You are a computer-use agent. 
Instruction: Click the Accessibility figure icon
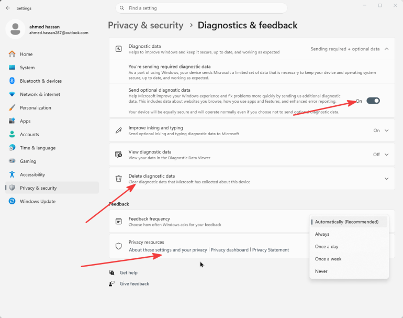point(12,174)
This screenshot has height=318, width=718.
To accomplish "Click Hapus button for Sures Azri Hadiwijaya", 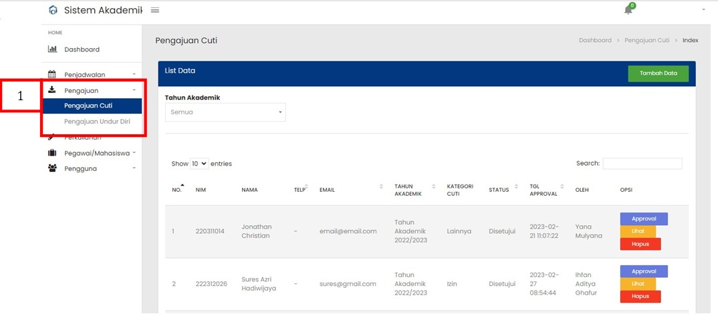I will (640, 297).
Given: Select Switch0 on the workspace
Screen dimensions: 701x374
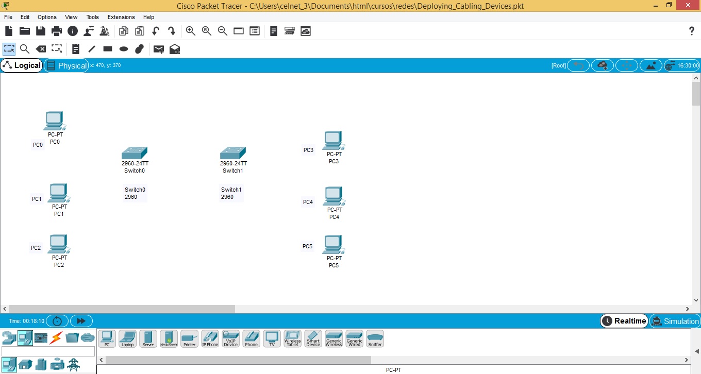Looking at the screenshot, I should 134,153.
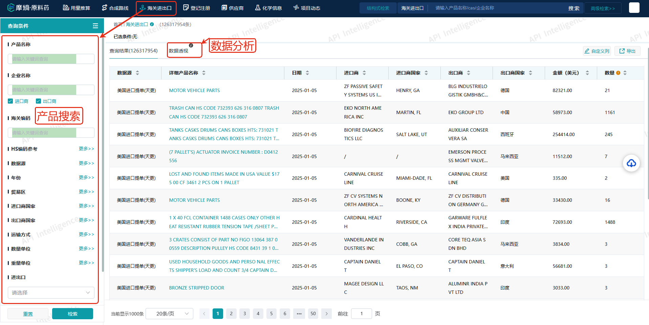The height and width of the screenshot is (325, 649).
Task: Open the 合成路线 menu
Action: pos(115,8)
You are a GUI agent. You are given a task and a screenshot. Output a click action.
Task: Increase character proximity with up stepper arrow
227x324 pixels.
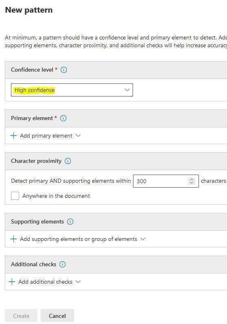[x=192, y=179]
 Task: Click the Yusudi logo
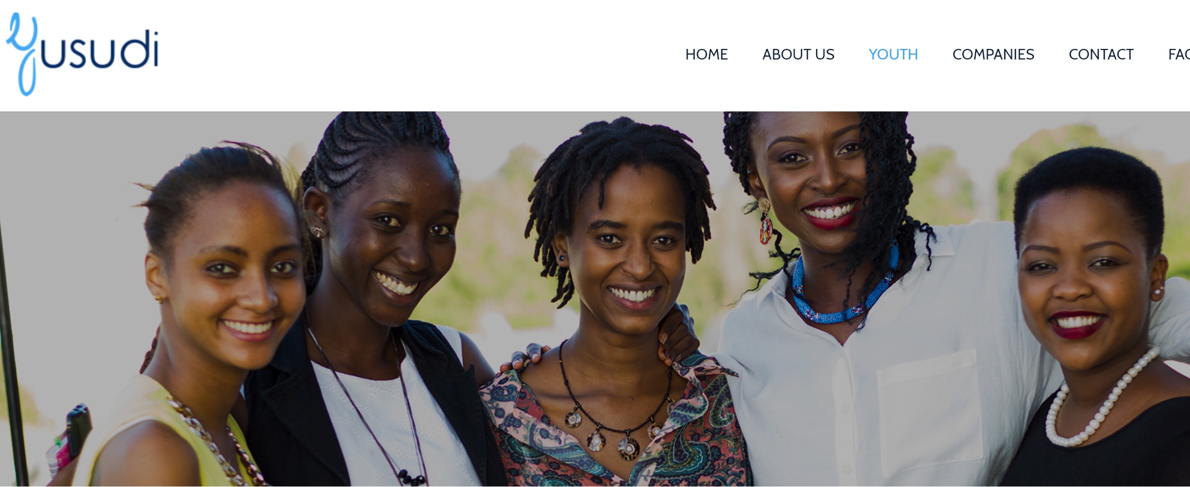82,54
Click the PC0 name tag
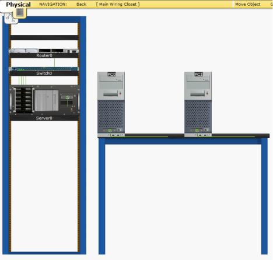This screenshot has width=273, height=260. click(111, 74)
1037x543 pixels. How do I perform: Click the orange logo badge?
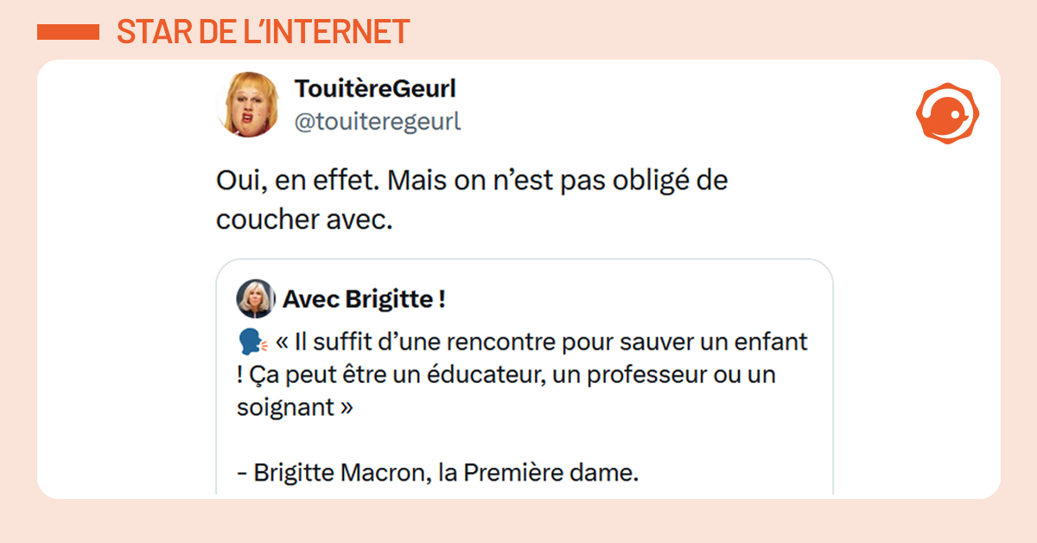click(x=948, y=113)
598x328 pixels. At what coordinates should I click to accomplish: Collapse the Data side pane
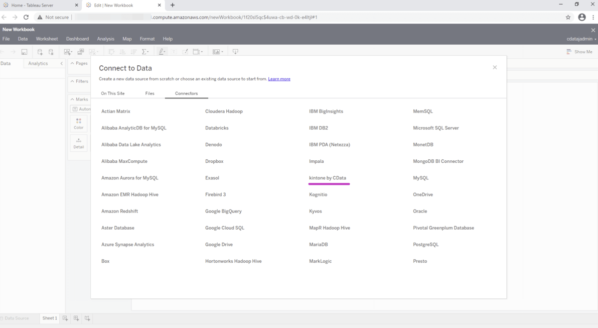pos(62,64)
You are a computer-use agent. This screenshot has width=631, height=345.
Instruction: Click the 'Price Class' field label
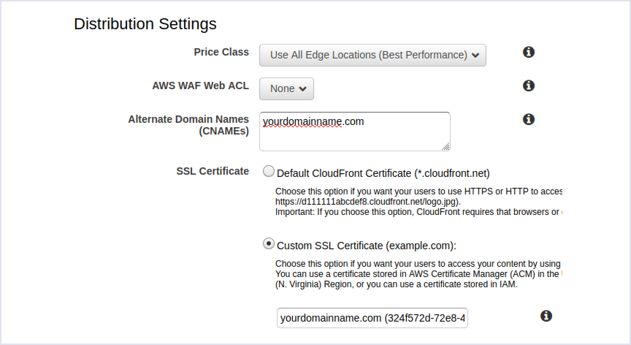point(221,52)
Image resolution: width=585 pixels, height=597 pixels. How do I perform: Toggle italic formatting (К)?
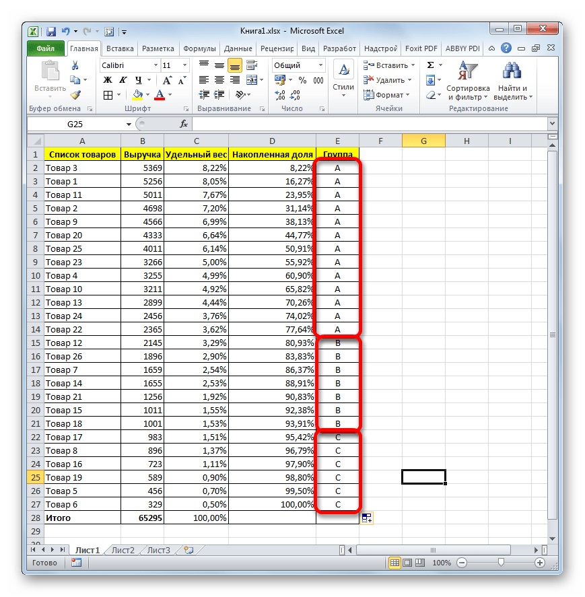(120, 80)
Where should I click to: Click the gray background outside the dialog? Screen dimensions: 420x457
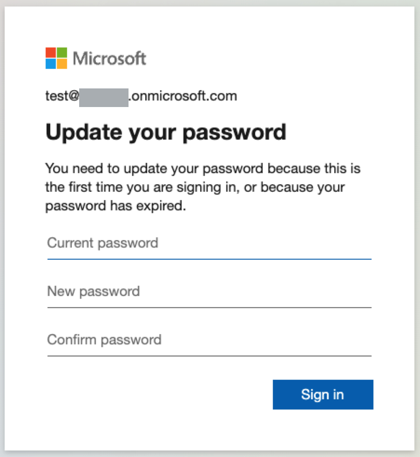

--------

▶ [TASK ITEM] The lines holding the string "computer" in the listing above are what you should copy out.

▶ [SOLUTION TO THE EXERCISE]
You are a computer-use agent. 
You are a computer-use agent. This screenshot has width=631, height=345.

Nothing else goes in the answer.